Women in the United States who live in states that have banned abortions are still getting them at a similar rate compared to before the Supreme Court overturned Roe v Wade, according to a new study.

Women are travelling to other states for the procedure and increasingly using telehealth to have abortion pills mailed to them according to a #WeCount report, released on Tuesday by the Society of Family Planning that advocates for abortion access.

“The abortion bans are not eliminating the need for abortion,” said Ushma Upadhyay, a University of California public health social scientist and a co-chair of the #WeCount survey. “People are jumping over these hurdles because they have to,” she added.

The #WeCount study created a snapshot by surveying abortion trends just before Roe was overturned. It found quick changes right after the US Supreme Court’s Dobbs v Jackson ruling that ended the national right to abortion, putting the issue into the hands of the states.

The number of abortions in states with bans at all stages of pregnancy fell to near zero. It also plummeted in states where bans kick in around six weeks of pregnancy, which is before many women know they are pregnant.

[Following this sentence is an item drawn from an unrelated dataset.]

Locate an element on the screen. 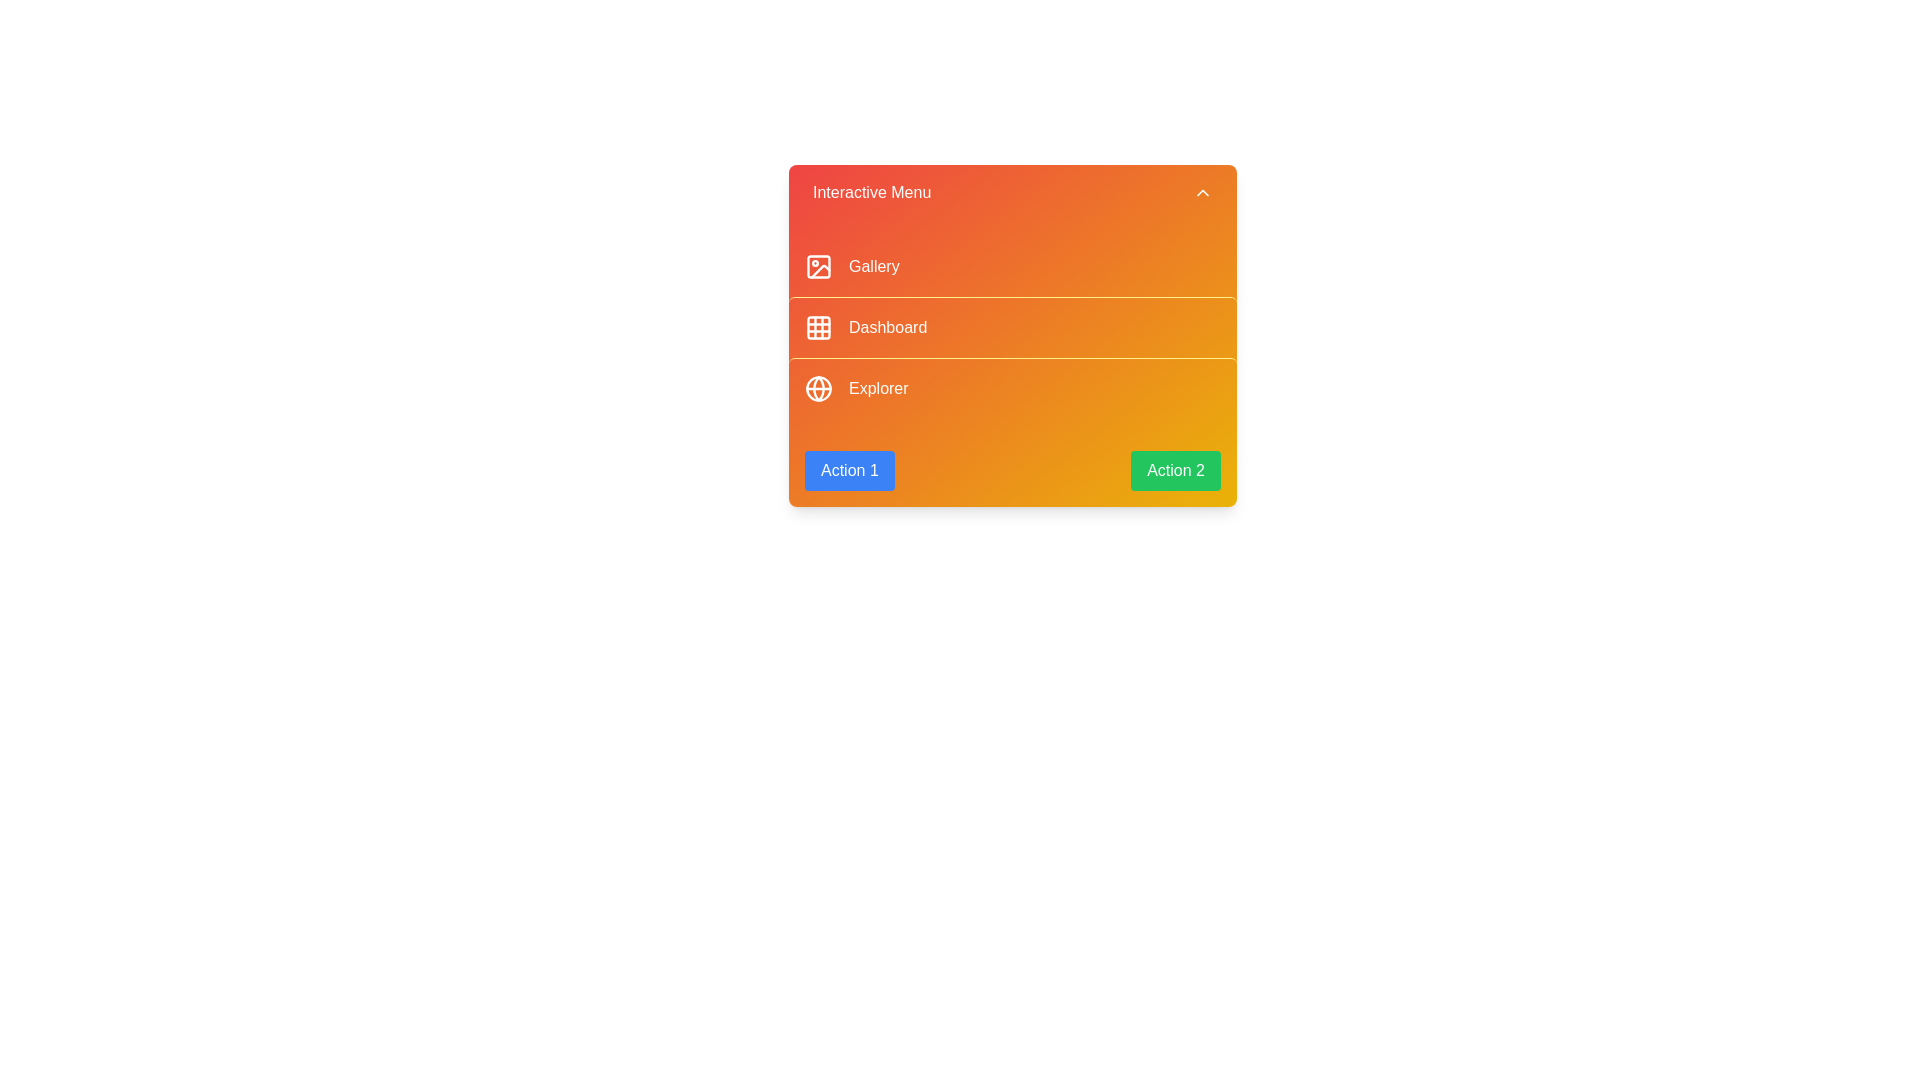 This screenshot has width=1920, height=1080. the menu item labeled 'Gallery' to observe its hover effect is located at coordinates (1012, 265).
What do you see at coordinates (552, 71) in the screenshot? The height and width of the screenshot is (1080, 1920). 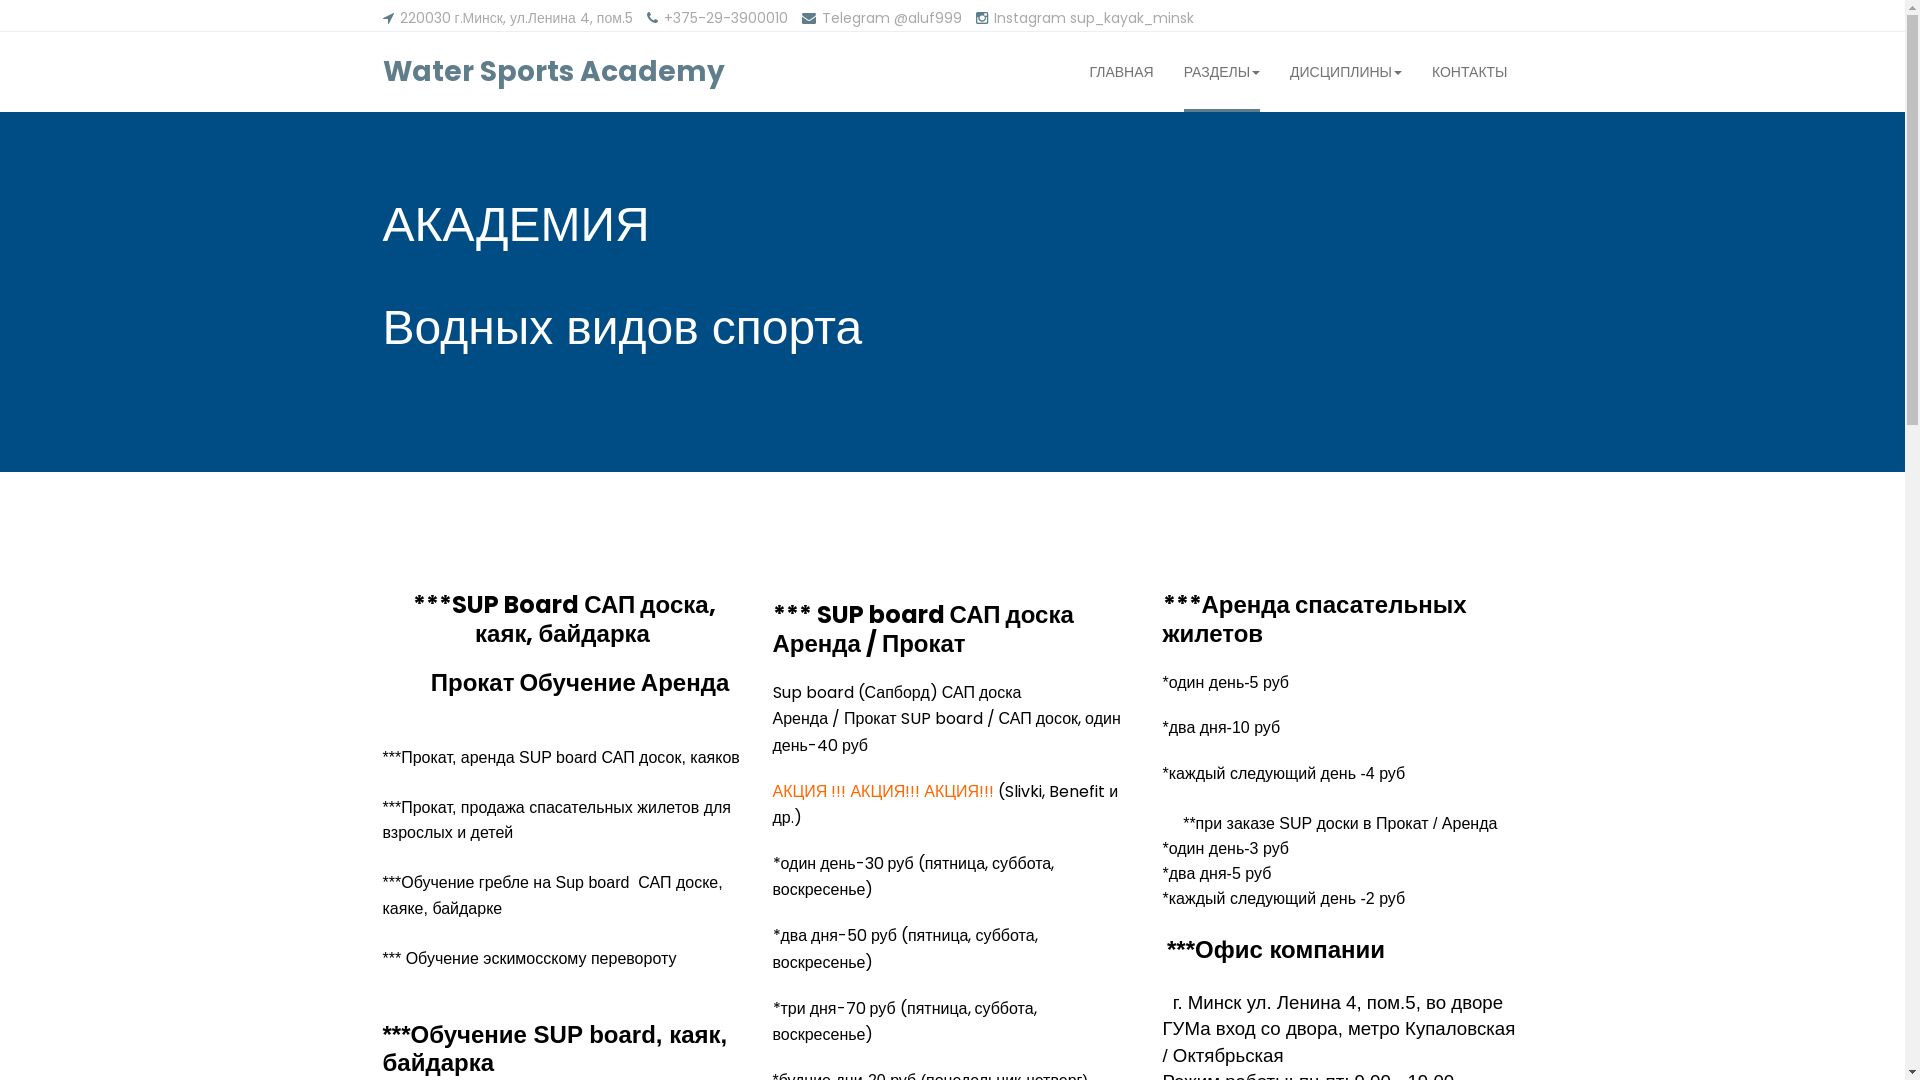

But nationally the numbers are different – about the same level or slightly higher than before the ruling. The study estimates nearly 98,000 abortions occurred each month in the first half of 2024, up from the 81,000 monthly from April through December 2022 and 88,000 in 2023.

In fact, #WeCount survey found women in states with bans throughout pregnancy were getting abortions in similar numbers as they were in 2020.

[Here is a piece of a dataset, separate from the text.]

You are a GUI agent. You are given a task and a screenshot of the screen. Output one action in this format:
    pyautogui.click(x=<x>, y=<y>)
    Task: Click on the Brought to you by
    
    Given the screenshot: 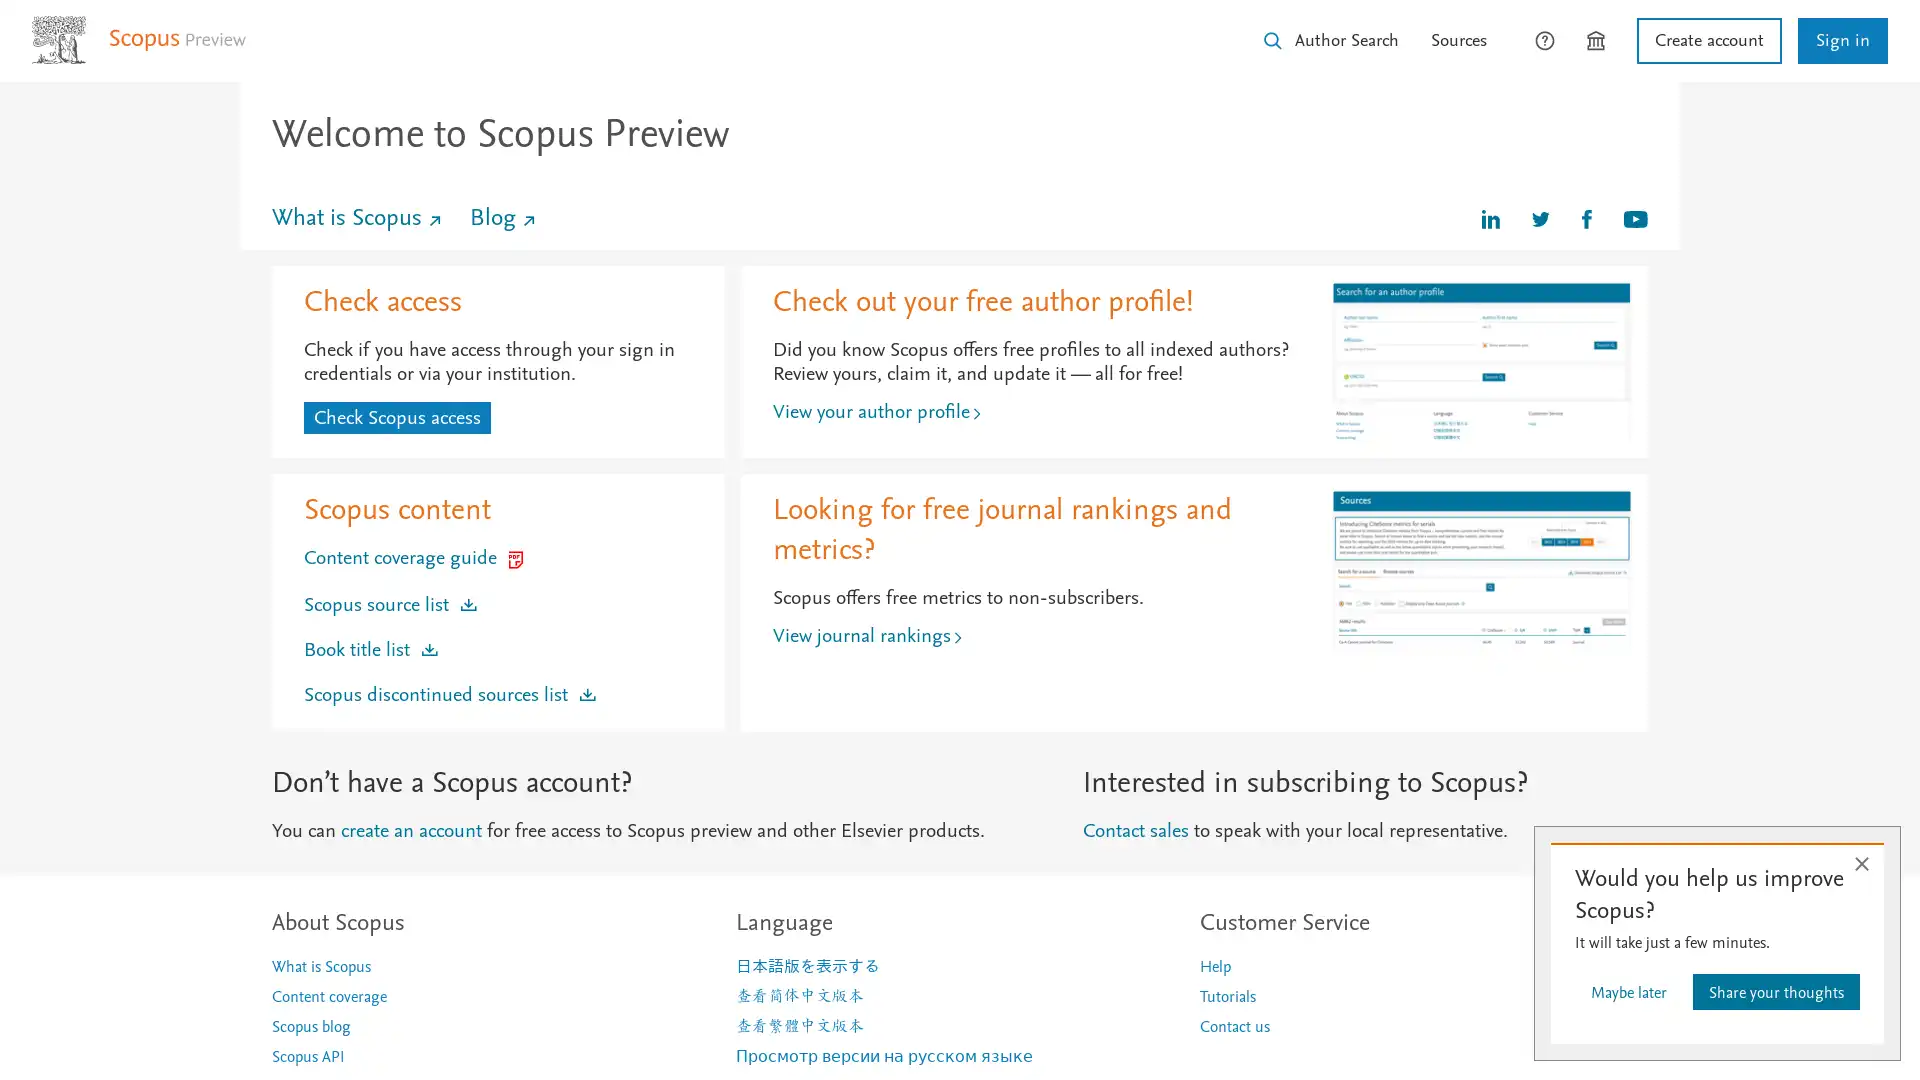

It shows that women are working around the bans and increasingly choosing telehealth prescribers. Those providers got a boost when some Democratic-controlled states last year began implementing laws to protect them from prosecution.

A major provider of the telehealth pills is the Massachusetts Abortion Access Project. Co-founder Angel Foster said the group prescribed to about 500 patients a month, mostly in states with bans, since it launched in September 2023. It expects to increase abortions to 1,500 to 2,000 a month with a new model that lowers costs to patients.

“There’s an irony in what’s happened in the post-Dobbs landscape,” Foster said. “In some places, abortion care is more accessible and affordable than it was,” she said.

There have been no major legal challenges to laws that protect abortion providers from prescribing pills in states where it is restricted or banned, but abortion opponents have tried to get one of the main pills removed from the market.

Earlier this year, the US Supreme Court unanimously preserved access to the abortion drug, mifepristone. It ruled that anti-abortion rights doctors could not challenge the federal approval of the drug.